Short exercise: Rewrite the lines of the records below as a numbered list, skipping any blank lines. Leave the pictures out of your answer.

Element and text position data
******

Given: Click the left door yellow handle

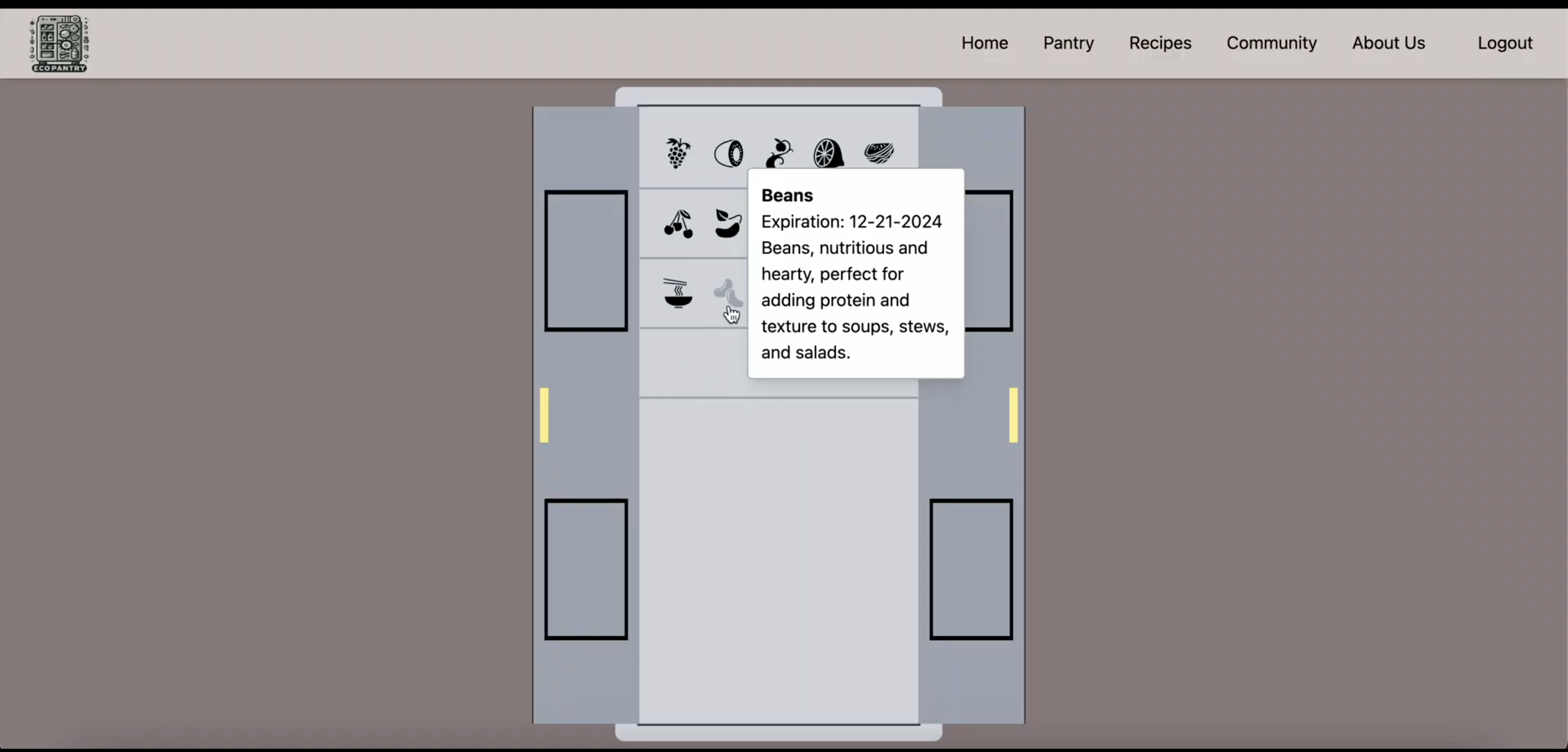Looking at the screenshot, I should (x=543, y=414).
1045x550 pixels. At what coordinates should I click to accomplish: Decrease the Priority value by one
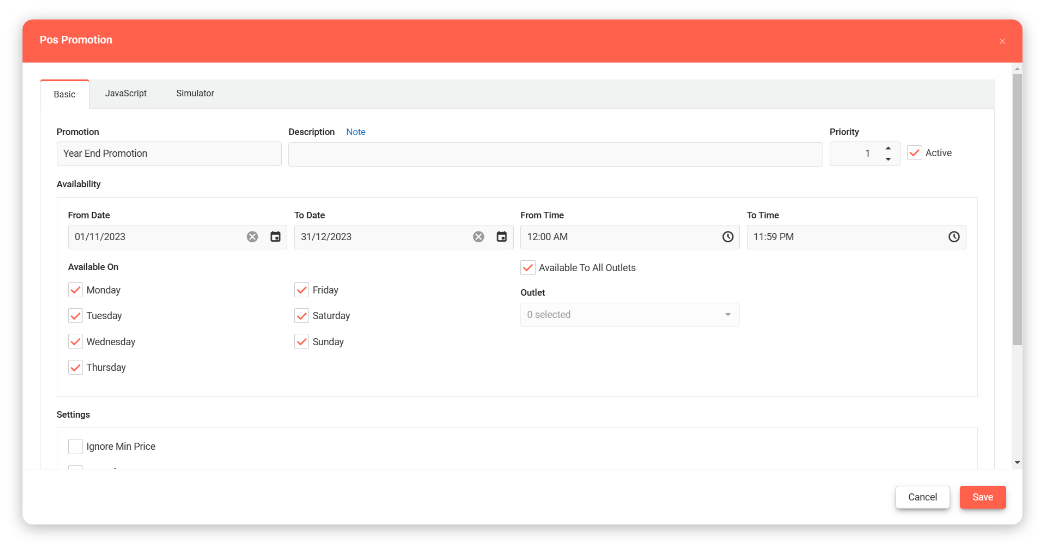click(888, 159)
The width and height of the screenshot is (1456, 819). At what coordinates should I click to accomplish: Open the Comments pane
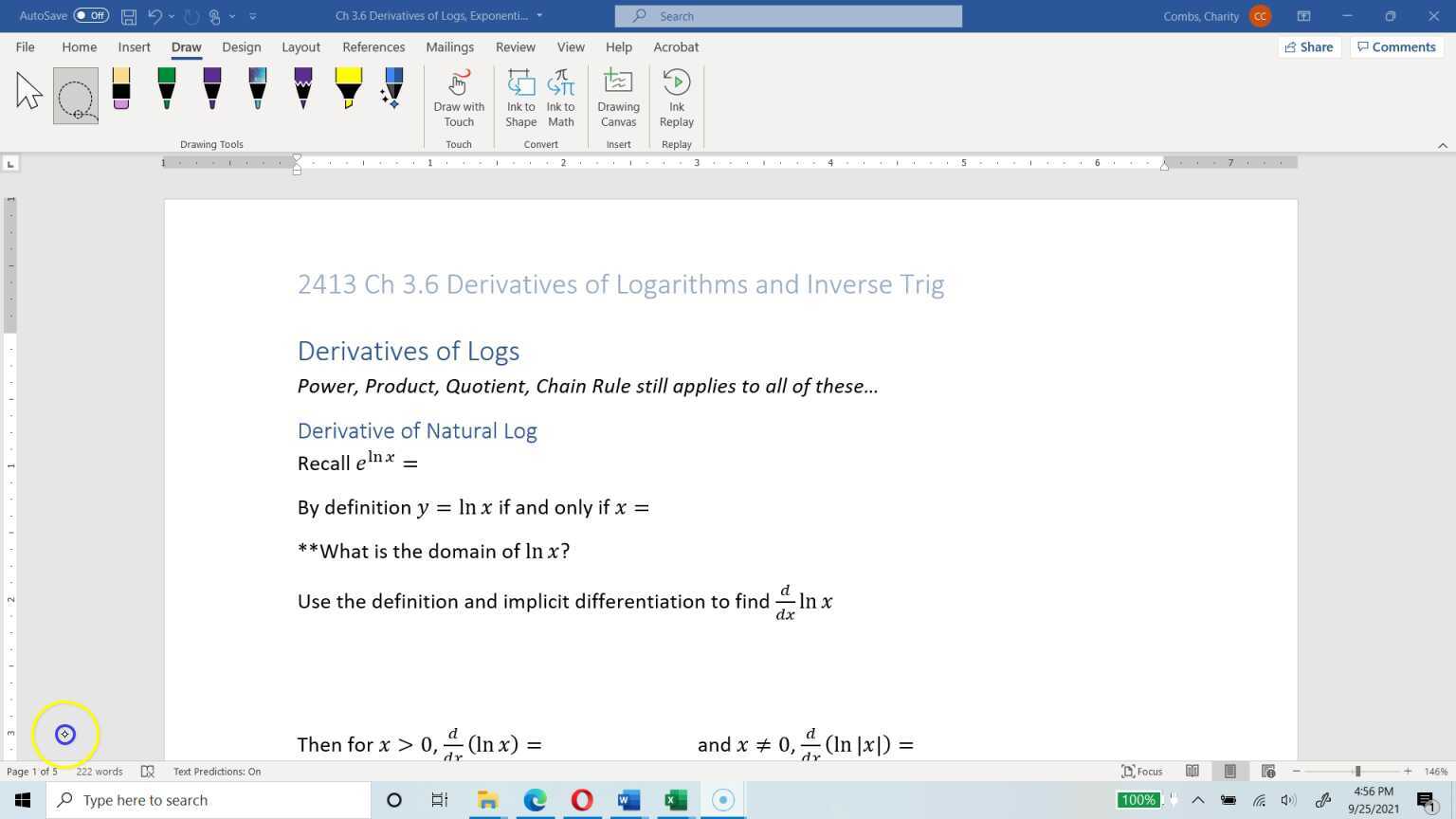1396,46
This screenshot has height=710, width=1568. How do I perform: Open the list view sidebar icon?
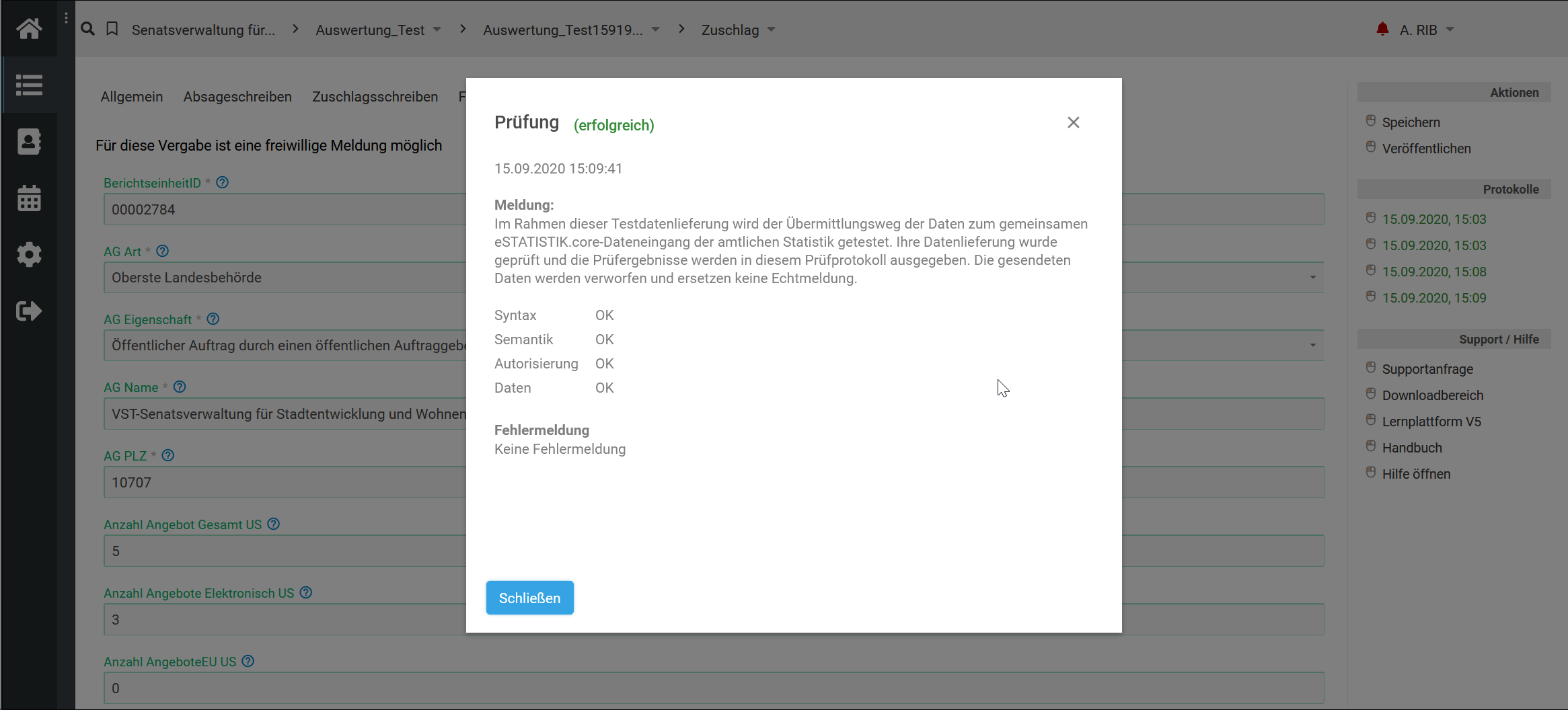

******

Result of the exercise:
1. Given: Click the left door yellow handle
2. Looking at the screenshot, I should (x=543, y=414).
3. 1045x550 pixels. At what coordinates should I click to accomplish: Decrease the Priority value by one
4. click(888, 159)
5. The width and height of the screenshot is (1456, 819). At what coordinates should I click to accomplish: Open the Comments pane
6. 1396,46
7. This screenshot has height=710, width=1568. How do I perform: Open the list view sidebar icon?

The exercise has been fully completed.